All the lines below need to be output exactly, apart from any images.

## Collected data entries

○ ○ ○

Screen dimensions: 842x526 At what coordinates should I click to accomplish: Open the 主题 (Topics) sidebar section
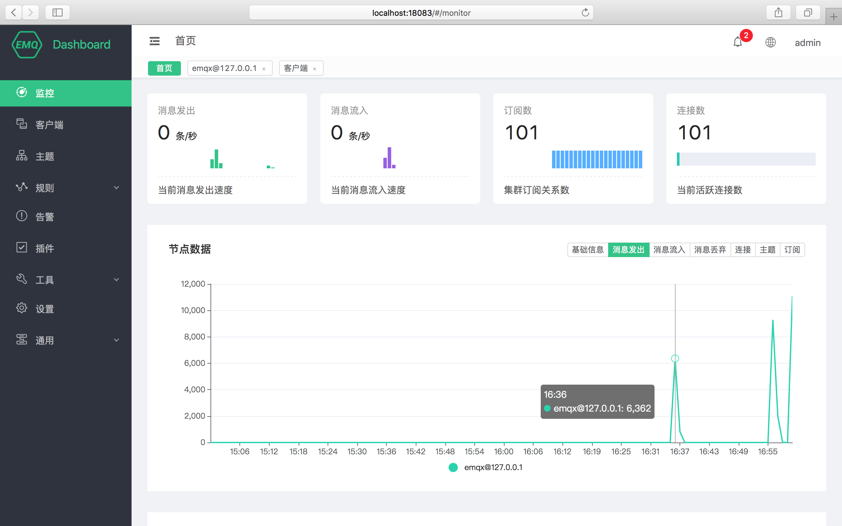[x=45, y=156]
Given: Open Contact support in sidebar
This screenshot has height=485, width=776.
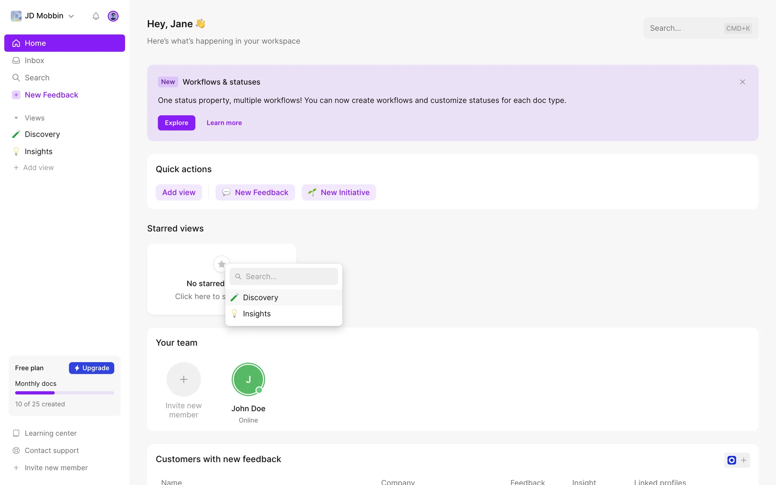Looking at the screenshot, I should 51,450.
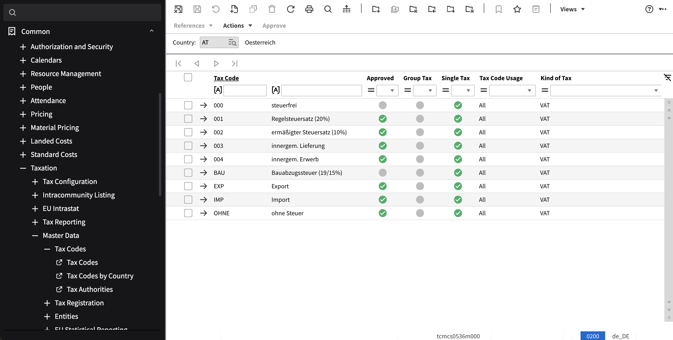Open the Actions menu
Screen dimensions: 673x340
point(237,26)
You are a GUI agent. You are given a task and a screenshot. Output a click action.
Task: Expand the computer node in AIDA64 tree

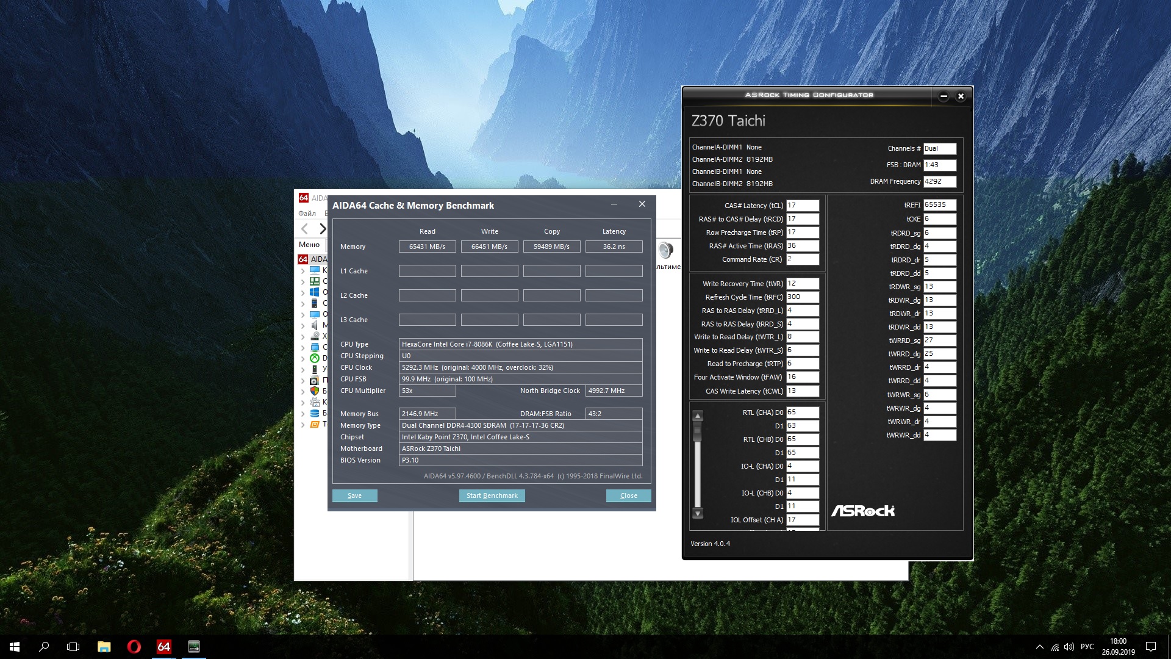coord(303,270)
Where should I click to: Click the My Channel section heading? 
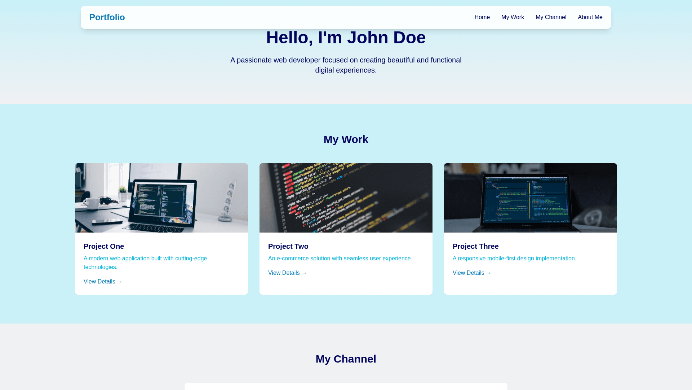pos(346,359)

○ ○ ○

## Exercise answer
Screen dimensions: 842x526 At what coordinates should I click to accomplish: Open the 主题 (Topics) sidebar section
[x=45, y=156]
Given: Open Contact support in sidebar
This screenshot has height=485, width=776.
Looking at the screenshot, I should 51,450.
Open the Actions menu
Screen dimensions: 673x340
point(237,26)
You are a GUI agent. You are given a task and a screenshot. Output a click action.
Task: Expand the computer node in AIDA64 tree

coord(303,270)
Where should I click to: Click the My Channel section heading? 
pos(346,359)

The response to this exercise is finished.